In the eighth, the Nats got a little unlucky. Starling Marte doesn’t always turn in the most dogged ABs, but he refused to chase against Jose Ferrer‘s sinker and worked out a walk. Juan Soto then smoked a slider to right with a lot of English. Robert Hassell III could have played it on a hop but thought he could catch it. Instead it wound up behind him, scoring Marte and sending Soto to second. (Soto would have been on third but didn’t run hard out of the box, something I thought we’d sorted out.)

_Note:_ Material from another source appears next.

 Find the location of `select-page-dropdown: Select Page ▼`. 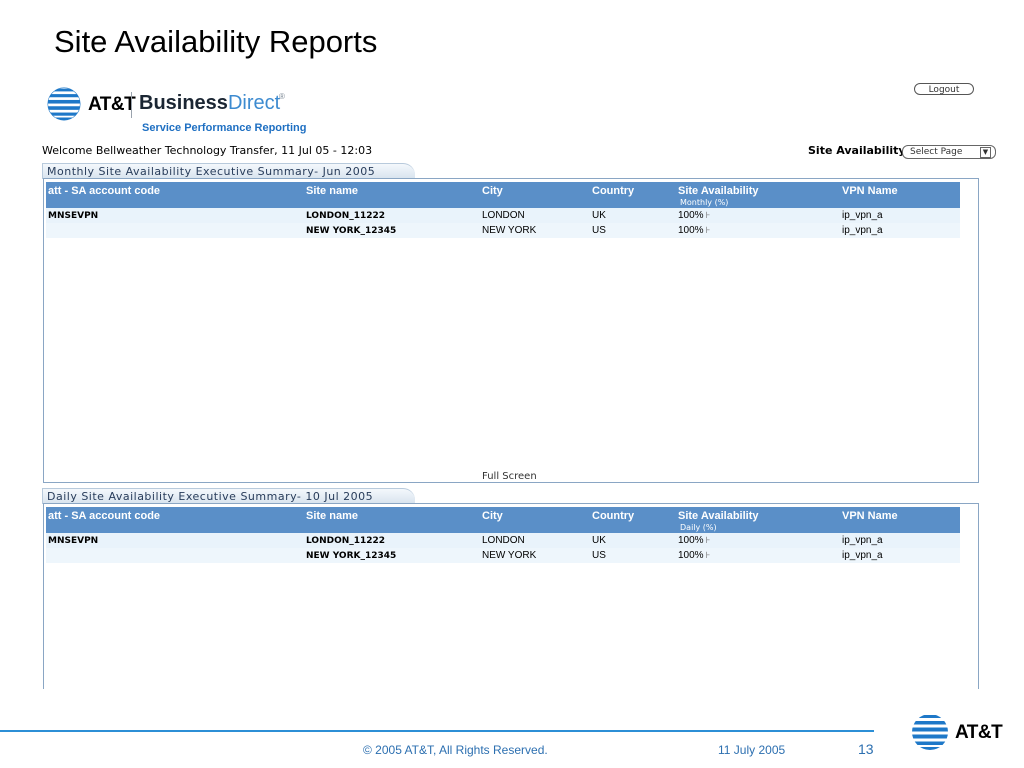

select-page-dropdown: Select Page ▼ is located at coordinates (949, 152).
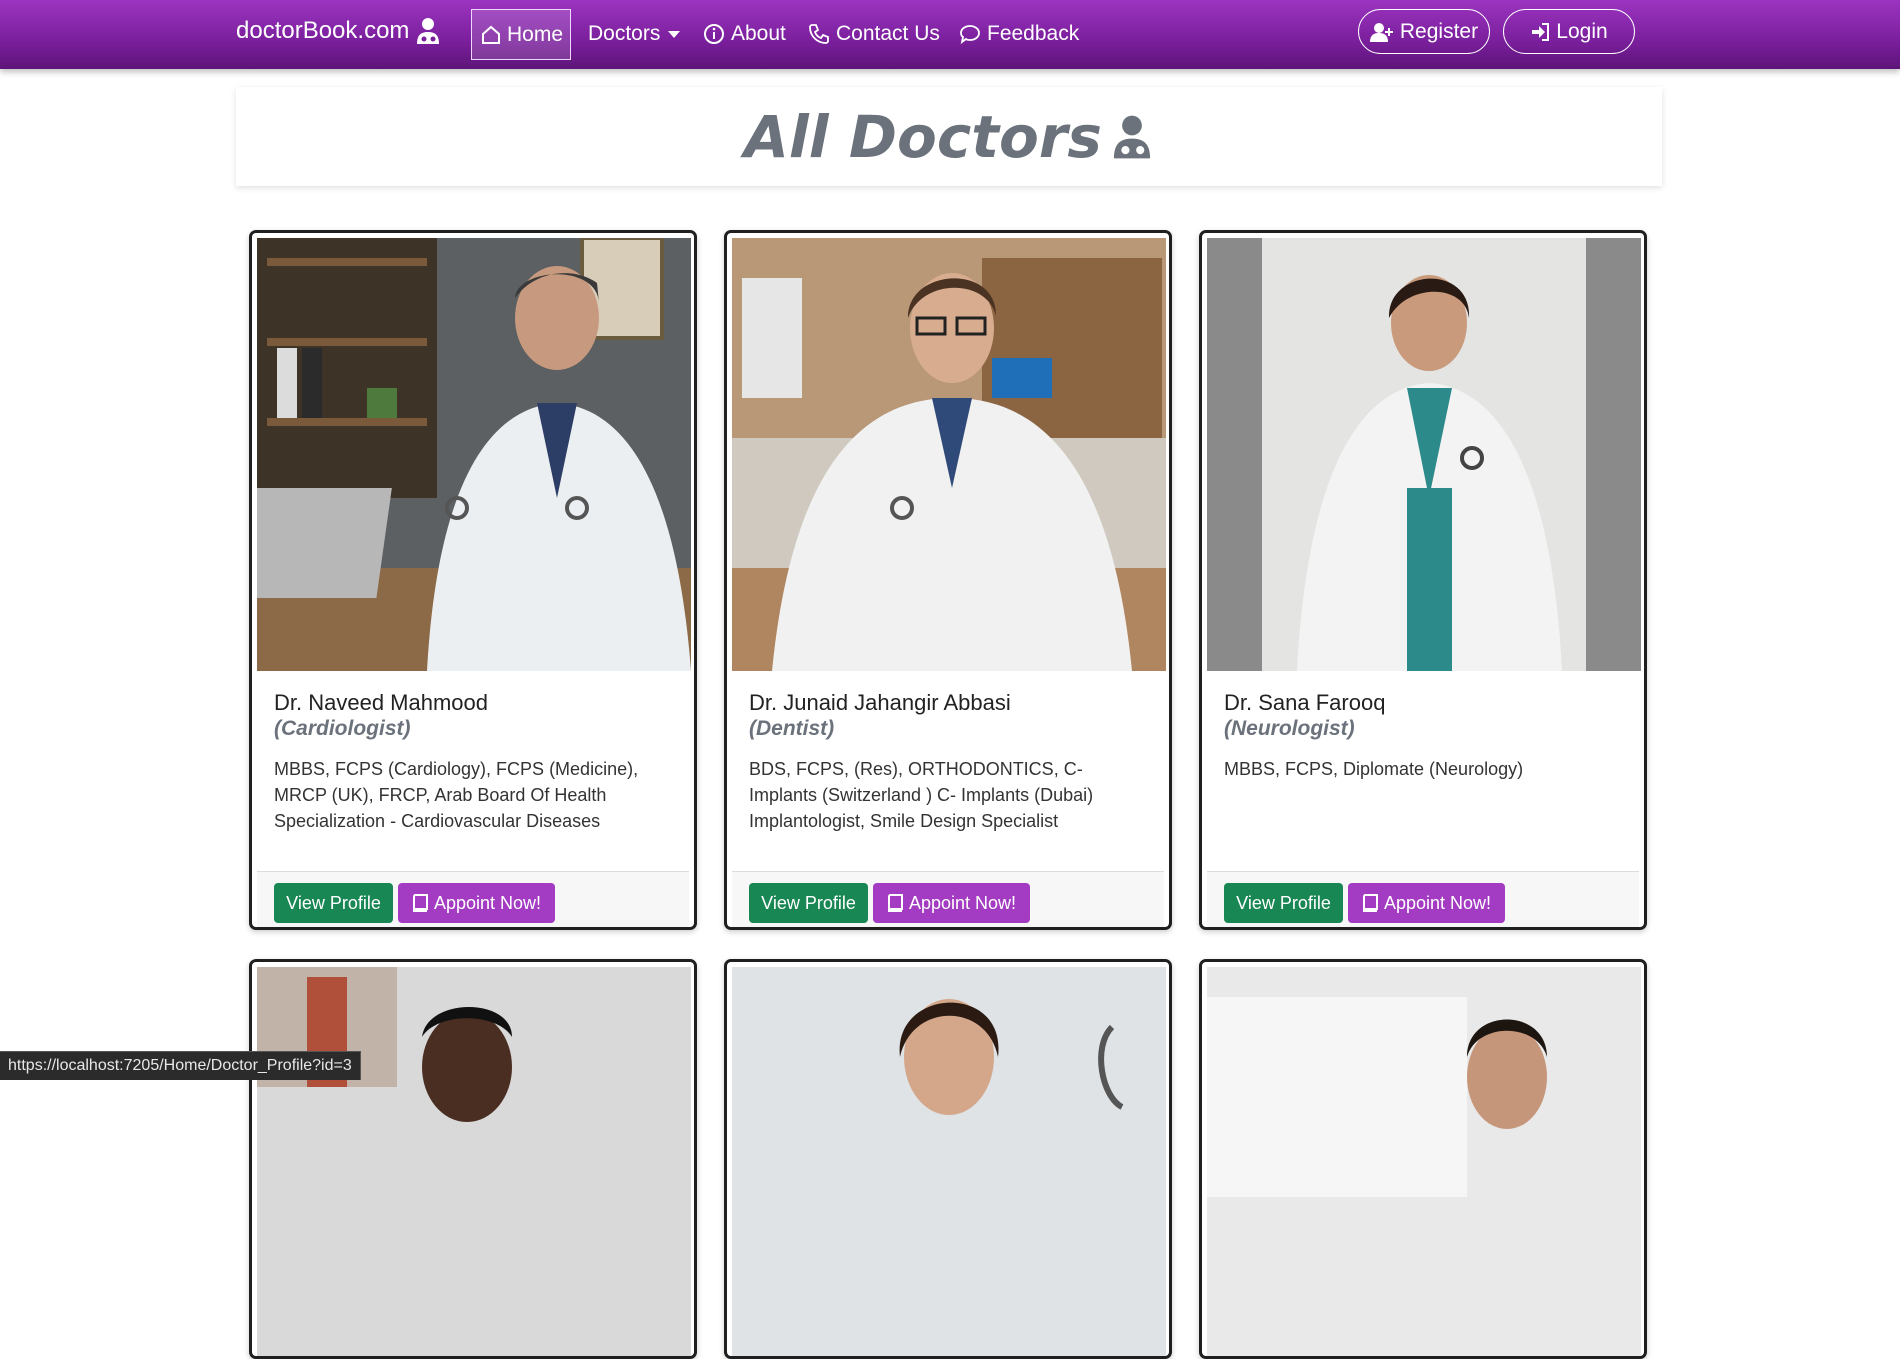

The Nats called on closer Kyle Finnegan, whose second pitch was a splitter at the bottom of the strike zone that Pete Alonso somehow sliced into left, past Wood. Soto scored; coming into second with the ball already there, Alonso tried the same switch-hands okie-doke that worked in Colorado … which actually worked again, at least until the Polar Bear came off the base and was tagged out.
Still, the Mets had tied it. Edwin Diaz worked a spotless top of the ninth, Finnegan recovered to do the same in his half-inning, and it was time for a little Manfredball.

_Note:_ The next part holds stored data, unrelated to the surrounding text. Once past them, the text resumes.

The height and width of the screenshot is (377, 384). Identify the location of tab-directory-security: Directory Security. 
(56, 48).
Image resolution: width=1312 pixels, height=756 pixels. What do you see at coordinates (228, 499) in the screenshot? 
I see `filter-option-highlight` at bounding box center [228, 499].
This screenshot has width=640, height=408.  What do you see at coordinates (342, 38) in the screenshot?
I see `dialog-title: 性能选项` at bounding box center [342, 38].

The Nats got off on the right foot in the tenth before a ball was even put in play, as the speedy Abrams was their ghost runner. Wood moved him to third, but then Reed Garrett erased Nathaniel Lowe on three pitches and got Andres Chaparro to fly out to Nimmo.
It was the Mets’ turn, and if you came back a little late from the john you missed the whole thing: Jeff McNeil smacked the first pitch over the infield to score Luisangel Acuna, with poor Cole Henry getting the loss in appearance that maybe lasted nine seconds and McNeil grappling Steve Gelbs to ensure they both got a victory bath from the cooler.
“This is a thing now?” asked an amused-because-he-has-to-be Gelbs, with McNeil informing him that yeah, it’s a thing.
Plenty of time, we’ll get ’em.
Strange days, but maybe it’s a thing now.
Say what you want about the evil Manfred Man, but you have to appreciate the efficiency of 1 pitch, Mets win.
Gelbs is just soaking in that attention, and he loves to make himself the story.
Though I am surprised, and saddened to admit, he is pretty good on the post-game when taking over for Gary Apple.
That’s what Gelbs is good at. If he’s the heir apparent to Gary Cohen, we’re in a lot of trouble. He’s really not a competent play-by-play announcer. On the other hand, who else would it be unless they hire from outside?
Funny thing is, I kept saying to myself, ok, they were due to lose one at home sooner or later. Which makes the ending that much sweeter.
This year has definitely been an adjustment for this Mets fan. Maybe that other shoe just won’t drop this year. Wouldn’t that be nice.
Yes, wouldn’t it be nice.
God only knows where we’d be without Pete.
The confidence is telling people I think I will be happy if they go 7-3 in the 10 games against the Braves and Phillies.